While criminologists dispute how to aggregate data up to the county level, they’ve allegedly solved the issue of de-aggregating data to a microscopic geographic level. Indeed, down to the address! If so, let them prove it. Release their “algorithms” and their raw data to researchers so we can compare them against other data to see how accurate their results are.
Neighborhood Scout certainly charges enough for their results. Ten monthly reports will cost you $39, while 200 reports are $120. That’s quite a chunk of change for results that are likely far from reflecting the reality of crime in that neighborhood. And when selling a product that claims to have near-perfect data (“90% accuracy”!) to individuals and organizations who make decisions based on this data, they need to be correct.

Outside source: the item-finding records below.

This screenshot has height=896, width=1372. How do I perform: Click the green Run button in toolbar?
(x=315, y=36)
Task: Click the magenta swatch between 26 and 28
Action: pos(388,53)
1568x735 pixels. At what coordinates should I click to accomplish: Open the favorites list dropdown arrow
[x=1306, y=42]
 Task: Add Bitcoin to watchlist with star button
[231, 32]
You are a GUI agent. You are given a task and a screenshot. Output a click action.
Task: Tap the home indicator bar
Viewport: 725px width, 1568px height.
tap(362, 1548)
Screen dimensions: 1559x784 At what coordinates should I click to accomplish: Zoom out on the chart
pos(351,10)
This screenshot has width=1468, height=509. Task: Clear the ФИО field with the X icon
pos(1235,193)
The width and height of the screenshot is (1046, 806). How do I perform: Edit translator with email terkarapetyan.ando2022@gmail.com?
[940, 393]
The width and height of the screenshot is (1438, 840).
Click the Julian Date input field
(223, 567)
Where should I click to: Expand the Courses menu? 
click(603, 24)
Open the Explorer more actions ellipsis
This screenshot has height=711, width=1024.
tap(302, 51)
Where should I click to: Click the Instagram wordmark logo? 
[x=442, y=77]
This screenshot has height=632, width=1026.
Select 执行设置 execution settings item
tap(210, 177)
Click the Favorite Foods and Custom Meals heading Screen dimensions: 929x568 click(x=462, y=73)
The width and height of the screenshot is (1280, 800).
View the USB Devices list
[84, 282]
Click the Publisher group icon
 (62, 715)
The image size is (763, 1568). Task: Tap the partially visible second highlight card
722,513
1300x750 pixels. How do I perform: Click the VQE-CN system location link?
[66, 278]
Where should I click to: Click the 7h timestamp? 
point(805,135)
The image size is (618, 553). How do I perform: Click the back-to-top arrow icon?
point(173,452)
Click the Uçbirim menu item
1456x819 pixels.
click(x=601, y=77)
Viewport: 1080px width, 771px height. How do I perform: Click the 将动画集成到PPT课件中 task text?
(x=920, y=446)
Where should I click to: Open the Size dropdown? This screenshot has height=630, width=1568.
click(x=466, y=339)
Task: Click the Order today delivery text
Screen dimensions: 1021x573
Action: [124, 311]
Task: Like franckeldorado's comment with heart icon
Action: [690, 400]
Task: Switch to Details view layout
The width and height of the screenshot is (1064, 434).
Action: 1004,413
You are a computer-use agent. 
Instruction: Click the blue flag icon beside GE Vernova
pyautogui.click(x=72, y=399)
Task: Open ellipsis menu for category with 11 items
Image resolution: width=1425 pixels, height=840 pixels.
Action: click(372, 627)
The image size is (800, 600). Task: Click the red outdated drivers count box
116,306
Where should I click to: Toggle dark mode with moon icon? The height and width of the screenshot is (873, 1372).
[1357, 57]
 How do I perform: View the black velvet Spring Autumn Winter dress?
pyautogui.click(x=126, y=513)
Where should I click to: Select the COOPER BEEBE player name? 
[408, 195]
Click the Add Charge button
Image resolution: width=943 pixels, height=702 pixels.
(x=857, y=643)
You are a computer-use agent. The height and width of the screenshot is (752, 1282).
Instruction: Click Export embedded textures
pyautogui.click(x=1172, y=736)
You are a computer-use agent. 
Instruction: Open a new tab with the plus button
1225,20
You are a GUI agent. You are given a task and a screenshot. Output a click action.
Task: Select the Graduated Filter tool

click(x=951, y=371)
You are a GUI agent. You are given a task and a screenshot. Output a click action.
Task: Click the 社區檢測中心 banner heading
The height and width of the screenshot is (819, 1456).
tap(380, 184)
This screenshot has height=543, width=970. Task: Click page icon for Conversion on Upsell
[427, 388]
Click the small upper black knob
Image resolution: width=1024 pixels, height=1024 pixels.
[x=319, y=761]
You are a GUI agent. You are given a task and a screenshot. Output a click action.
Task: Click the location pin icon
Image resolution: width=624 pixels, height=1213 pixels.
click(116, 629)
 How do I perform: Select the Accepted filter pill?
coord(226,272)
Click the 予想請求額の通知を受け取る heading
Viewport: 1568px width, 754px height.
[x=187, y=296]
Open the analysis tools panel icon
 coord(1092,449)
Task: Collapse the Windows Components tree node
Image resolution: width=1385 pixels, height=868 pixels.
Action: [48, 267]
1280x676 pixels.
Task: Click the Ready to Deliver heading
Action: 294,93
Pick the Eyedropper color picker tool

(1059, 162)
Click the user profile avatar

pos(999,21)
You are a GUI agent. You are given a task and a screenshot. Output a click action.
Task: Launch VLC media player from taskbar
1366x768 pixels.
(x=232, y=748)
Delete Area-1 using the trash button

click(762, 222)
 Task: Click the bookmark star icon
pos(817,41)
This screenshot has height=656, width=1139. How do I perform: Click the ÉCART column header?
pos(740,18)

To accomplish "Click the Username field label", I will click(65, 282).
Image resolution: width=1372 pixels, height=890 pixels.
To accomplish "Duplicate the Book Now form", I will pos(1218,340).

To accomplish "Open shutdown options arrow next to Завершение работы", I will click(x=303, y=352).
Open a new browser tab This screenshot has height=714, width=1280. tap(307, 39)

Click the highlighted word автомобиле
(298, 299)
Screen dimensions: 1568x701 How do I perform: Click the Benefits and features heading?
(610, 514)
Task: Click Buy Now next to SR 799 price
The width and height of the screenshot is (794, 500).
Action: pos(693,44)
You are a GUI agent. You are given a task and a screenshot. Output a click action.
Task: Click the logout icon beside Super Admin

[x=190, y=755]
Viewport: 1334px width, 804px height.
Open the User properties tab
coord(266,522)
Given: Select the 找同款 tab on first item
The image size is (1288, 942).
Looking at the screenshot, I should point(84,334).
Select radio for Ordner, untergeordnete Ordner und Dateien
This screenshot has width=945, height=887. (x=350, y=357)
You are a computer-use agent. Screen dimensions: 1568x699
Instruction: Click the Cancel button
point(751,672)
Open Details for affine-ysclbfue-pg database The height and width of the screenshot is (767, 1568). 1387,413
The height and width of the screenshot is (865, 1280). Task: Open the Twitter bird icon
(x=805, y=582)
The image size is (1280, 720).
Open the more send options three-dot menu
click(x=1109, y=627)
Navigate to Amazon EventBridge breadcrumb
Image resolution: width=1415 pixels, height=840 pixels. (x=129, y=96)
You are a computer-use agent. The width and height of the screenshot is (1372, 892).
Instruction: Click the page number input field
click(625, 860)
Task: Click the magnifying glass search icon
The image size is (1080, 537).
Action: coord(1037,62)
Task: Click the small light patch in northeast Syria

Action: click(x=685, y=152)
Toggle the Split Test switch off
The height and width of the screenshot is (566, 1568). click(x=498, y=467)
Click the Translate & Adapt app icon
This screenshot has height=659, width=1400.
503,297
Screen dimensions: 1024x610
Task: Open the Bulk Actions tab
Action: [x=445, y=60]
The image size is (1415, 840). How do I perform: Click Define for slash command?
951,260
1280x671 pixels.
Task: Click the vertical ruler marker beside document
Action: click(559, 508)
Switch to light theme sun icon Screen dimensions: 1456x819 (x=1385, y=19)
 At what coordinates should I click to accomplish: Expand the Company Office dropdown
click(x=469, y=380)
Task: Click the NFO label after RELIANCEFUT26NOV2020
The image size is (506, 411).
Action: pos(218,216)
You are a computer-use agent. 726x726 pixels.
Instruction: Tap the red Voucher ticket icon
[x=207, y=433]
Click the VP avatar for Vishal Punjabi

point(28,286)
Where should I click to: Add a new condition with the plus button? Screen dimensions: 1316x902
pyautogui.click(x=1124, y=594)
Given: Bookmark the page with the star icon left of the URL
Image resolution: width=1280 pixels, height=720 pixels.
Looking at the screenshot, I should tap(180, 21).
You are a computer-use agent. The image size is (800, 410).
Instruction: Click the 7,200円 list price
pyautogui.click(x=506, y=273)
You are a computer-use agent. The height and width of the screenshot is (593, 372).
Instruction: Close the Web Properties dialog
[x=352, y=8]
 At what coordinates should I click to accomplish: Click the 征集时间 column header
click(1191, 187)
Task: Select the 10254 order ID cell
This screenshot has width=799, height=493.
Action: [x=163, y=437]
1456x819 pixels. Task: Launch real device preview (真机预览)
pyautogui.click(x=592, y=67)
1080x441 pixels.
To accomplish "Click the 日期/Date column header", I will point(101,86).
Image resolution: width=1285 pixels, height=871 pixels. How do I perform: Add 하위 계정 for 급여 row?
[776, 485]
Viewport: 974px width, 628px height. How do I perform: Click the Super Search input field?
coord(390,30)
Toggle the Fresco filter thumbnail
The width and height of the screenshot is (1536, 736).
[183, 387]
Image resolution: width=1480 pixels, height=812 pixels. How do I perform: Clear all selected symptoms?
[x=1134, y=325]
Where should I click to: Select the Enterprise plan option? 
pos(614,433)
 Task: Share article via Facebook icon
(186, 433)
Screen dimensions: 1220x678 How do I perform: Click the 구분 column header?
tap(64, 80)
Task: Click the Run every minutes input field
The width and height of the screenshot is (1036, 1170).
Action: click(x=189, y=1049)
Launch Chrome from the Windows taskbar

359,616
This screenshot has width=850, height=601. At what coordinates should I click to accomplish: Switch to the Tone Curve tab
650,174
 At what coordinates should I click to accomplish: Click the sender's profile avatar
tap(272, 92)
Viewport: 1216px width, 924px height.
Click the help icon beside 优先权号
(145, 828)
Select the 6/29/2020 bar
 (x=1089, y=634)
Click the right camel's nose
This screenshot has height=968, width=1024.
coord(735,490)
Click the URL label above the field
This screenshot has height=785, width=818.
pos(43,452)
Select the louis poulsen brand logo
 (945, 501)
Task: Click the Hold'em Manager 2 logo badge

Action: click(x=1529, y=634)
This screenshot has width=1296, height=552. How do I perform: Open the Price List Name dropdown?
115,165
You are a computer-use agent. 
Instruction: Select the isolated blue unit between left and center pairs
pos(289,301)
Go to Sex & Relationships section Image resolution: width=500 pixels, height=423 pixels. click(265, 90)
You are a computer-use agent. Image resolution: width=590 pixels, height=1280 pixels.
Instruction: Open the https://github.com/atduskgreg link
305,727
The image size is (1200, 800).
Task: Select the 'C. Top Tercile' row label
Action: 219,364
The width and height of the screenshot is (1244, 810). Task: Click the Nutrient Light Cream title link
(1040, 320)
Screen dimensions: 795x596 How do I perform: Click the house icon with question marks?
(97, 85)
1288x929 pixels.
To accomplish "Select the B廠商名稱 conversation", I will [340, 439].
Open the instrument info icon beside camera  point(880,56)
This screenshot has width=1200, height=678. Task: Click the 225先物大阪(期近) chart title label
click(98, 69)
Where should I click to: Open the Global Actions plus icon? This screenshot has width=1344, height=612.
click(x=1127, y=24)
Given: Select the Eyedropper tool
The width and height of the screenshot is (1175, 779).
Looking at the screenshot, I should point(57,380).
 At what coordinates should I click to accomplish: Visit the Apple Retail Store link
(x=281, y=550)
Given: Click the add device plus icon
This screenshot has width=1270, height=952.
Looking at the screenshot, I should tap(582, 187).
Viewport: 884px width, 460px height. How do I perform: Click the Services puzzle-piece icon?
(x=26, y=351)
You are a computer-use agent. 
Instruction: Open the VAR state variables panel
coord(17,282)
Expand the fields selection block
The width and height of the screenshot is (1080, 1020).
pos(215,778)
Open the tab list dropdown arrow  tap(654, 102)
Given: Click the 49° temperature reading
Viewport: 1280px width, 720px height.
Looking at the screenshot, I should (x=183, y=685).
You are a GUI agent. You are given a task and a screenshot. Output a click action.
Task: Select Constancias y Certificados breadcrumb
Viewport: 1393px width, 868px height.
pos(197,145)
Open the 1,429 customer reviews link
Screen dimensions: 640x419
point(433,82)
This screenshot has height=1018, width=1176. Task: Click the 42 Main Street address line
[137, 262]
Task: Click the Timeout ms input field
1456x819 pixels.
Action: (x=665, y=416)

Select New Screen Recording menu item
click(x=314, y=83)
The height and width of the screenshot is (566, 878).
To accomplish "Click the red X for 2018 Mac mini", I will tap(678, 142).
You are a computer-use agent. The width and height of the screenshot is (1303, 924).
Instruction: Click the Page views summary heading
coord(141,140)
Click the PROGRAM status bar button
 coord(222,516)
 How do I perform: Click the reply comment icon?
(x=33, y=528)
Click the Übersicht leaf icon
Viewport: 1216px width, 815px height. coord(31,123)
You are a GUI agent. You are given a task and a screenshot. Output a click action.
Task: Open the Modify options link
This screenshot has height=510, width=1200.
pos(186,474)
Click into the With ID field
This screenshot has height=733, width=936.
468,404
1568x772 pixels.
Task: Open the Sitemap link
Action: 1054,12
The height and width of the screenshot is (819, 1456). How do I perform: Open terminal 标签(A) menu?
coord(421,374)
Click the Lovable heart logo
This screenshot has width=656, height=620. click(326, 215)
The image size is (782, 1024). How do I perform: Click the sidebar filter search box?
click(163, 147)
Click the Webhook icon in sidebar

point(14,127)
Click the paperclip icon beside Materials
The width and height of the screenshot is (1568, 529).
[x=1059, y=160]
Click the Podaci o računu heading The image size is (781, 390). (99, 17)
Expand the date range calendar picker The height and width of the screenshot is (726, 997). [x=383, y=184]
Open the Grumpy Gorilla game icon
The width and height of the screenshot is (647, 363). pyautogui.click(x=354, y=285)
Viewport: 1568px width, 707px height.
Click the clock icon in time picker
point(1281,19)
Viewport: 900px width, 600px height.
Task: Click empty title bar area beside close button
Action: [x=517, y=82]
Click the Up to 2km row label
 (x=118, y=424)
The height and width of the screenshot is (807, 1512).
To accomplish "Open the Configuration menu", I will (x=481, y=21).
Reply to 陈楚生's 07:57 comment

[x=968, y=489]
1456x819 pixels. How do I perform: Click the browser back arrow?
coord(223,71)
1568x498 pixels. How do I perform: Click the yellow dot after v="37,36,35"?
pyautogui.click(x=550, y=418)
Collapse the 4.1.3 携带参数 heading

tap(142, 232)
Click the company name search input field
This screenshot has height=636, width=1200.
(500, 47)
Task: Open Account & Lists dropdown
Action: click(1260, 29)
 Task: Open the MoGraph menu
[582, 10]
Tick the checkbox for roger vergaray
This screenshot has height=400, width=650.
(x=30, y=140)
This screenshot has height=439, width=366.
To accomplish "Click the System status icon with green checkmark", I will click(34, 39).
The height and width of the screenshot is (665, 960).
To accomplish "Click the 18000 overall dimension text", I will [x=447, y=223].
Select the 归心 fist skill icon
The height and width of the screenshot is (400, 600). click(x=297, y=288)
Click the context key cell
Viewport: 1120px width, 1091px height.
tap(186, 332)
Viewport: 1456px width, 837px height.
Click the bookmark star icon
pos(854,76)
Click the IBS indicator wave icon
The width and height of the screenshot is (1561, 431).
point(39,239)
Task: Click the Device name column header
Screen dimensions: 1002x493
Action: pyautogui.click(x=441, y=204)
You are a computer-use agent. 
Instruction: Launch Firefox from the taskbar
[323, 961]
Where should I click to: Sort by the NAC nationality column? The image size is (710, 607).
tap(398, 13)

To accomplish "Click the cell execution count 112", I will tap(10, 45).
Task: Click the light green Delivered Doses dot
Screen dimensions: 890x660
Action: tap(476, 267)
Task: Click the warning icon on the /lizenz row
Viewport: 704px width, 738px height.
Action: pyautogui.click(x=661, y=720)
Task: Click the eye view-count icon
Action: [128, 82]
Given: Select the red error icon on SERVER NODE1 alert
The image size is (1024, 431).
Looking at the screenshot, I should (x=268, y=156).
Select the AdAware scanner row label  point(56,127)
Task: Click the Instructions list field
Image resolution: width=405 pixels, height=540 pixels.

As I noted above, Neighborhood Scout is only one example of what these companies do. And is very consistent with how the companies that no longer use these data used to do. This is probably how many people ever see crime data - as wildly inaccurate representations of what crime looks like in their neighborhoods. Plenty of research shows that people do not understand crime trends, either in their communities or nationally (see here for one example). How much of this misperception about crime is due to getting their information from misleading sites like this? Probably quite a bit. How many people made a decision based on this likely wildly inaccurate data? Again, probably quite a few.
And that’s saying something.
Redfin is a large real estate brokerage company.
Some companies also use local crime data with the actual location of each crime, but for the most part, it is UCR data.